Concern over antisemitism in the British Labour party is leading to some surprising revelations and articles, such as this one in The Times by convert to Judaism Stephen King, whose usual beat is Economics. (With thanks: Lily, Annie, Avril)
Stephen King
My
mother-in-law was born in Baghdad to a Jewish mother who had grown up
in Egypt. My mother-in-law moved to the British Mandate in Palestine in
the early 1930s. My father-in-law was also born in Iraq — in his case,
Basra — but spent his formative years at an English school in Mumbai. He
then came to England before heading to Israel, where he met and married
my mother-in-law. A few years later he returned to England with wife
and first child in tow.
The specific reasons behind
my mother-in-law’s family’s journey to the Mandate have been lost in the
sands of time, but their departure from Iraq was ultimately repeated by
thousands upon thousands of other Arab Jews. In the 1920s, the decade
in which my in-laws were born, the population of Baghdad was about
one-third Jewish. There were, remarkably, well over 800,000 Jews living
across the Arab world as a whole.
They upped sticks for a
variety of reasons. Some were enthusiastic Zionists. Others were
fearful of rising support in the Arab world for Hitler and his henchmen.

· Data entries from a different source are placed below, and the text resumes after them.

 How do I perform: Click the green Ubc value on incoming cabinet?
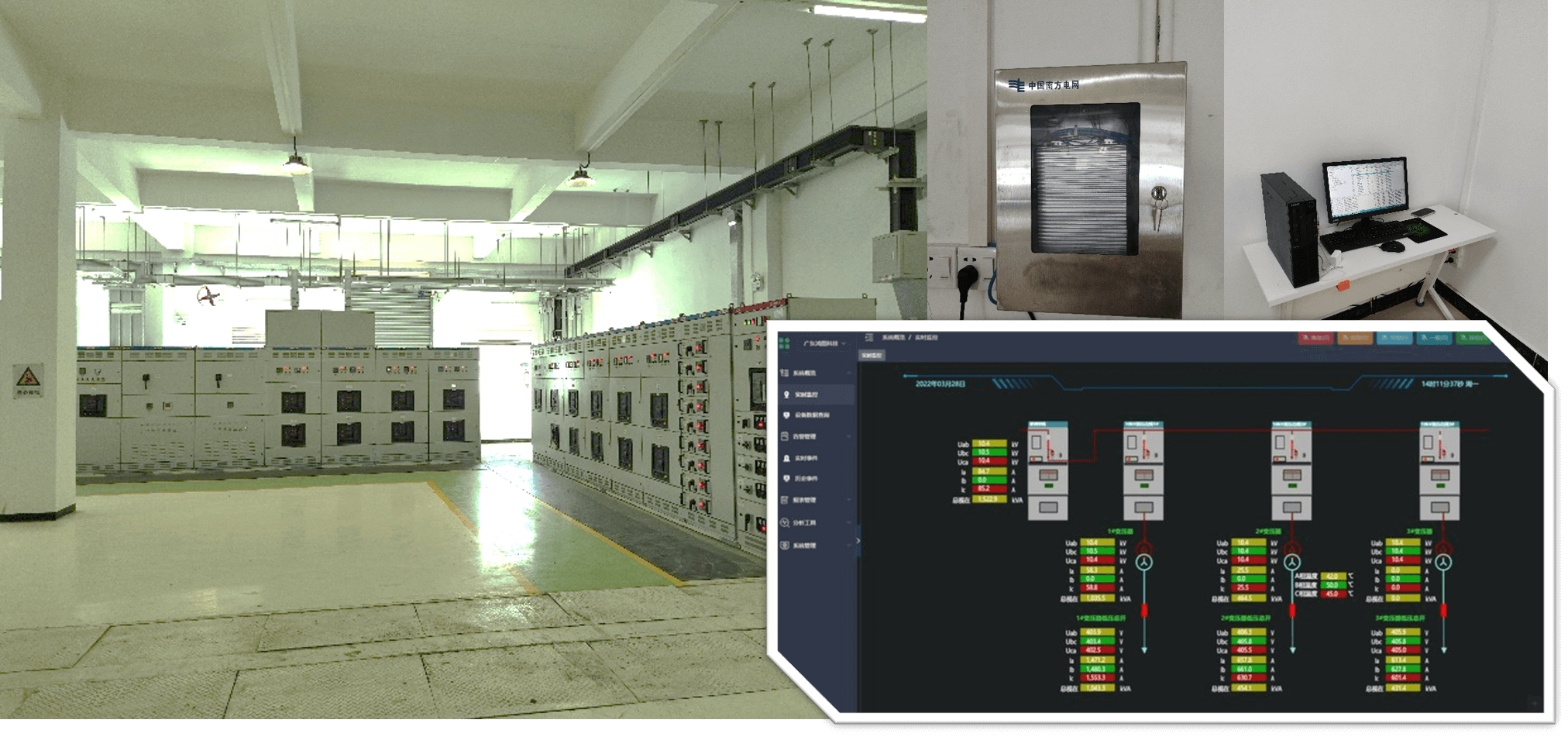click(989, 453)
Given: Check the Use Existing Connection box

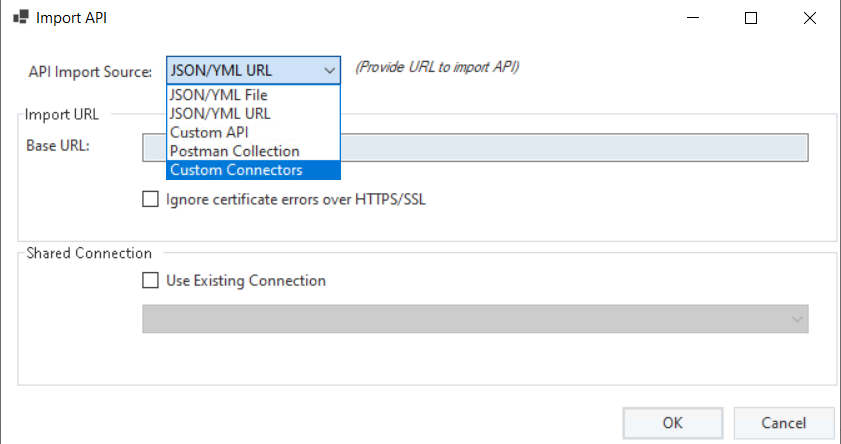Looking at the screenshot, I should (x=150, y=280).
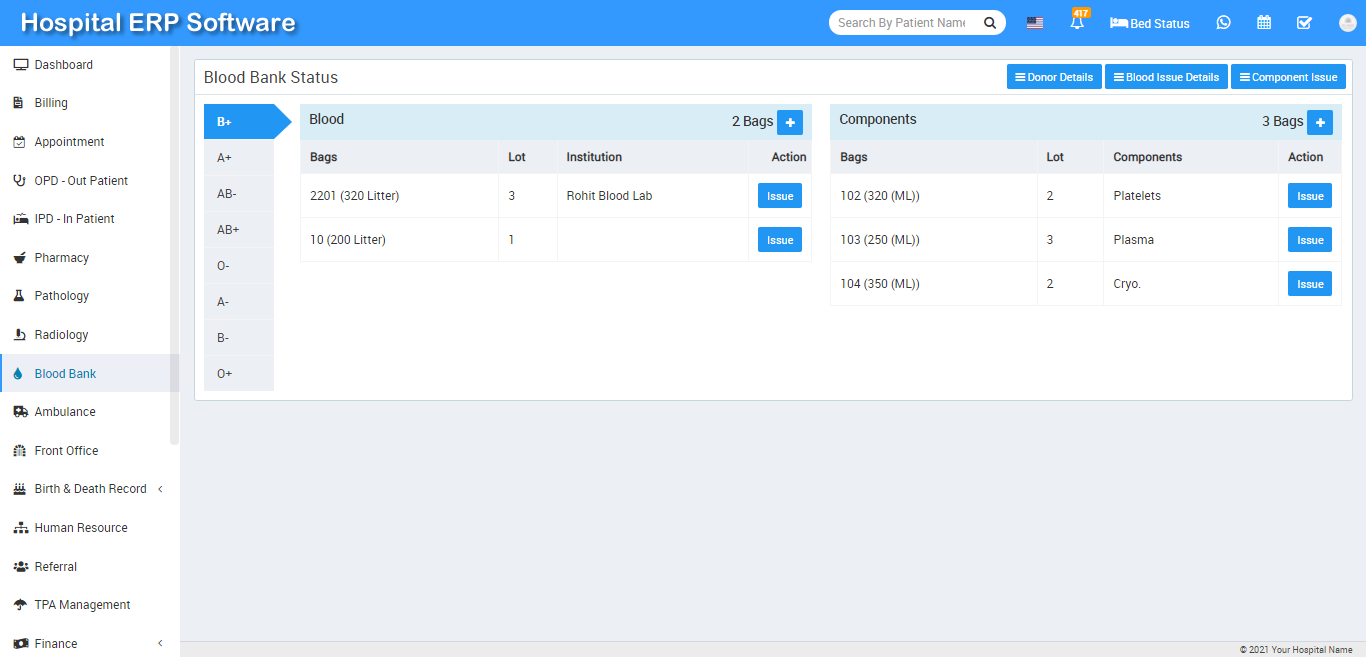This screenshot has width=1366, height=657.
Task: Issue the Platelets component bag
Action: (x=1309, y=197)
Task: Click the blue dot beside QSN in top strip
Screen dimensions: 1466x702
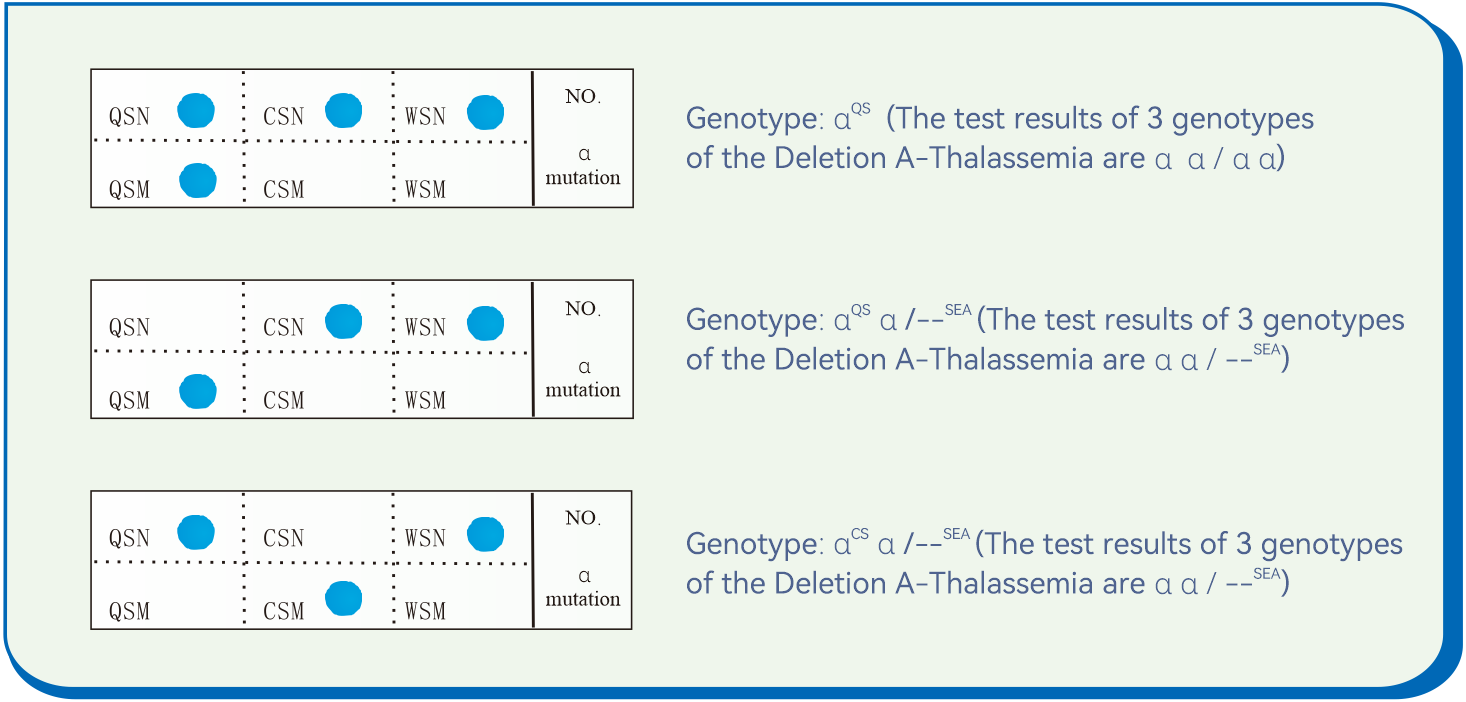Action: point(196,110)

Many left because local attitudes towards Jews had considerably
worsened.
The collapse of the Ottoman Empire led to
violent pogroms, partly a response to the growing clash between Arabs
and Jews over Palestine. Things became much worse, however, after
Israeli independence in 1948, an event that — too often forgotten — led
to tragedies on both sides of the conflict: Jewish enclaves all over the
Middle East and north Africa, often hundreds, sometimes thousands of
years old, vanished almost overnight. Of the Arab Jews who headed to
Israel, many did so as reluctant refugees. The rulers of the lands they
had fled had confiscated their possessions. Often, the refugees were
lucky to be alive.
My mother-in-law was Iraqi, of
Egyptian parentage, but also a Jew, a Palestinian, an Israeli and,
finally, an Englishwoman. Born in Baghdad, she’s buried in Bushey,
Hertfordshire. In theory, she could have been attacked by European
racists for hailing from Iraq; criticised by English nationalists for
having a Middle Eastern accent; called out by antisemites because she
was Jewish; treated as a second-class citizen by Ashkenazi Jews from
Europe who frowned upon Sephardim from Arab lands; and condemned by
Palestinian Arabs for being a “settler’’. More than anything else,
however, she was a human being, someone who eventually made a home for
her family in the UK, a country she loved for its tolerance.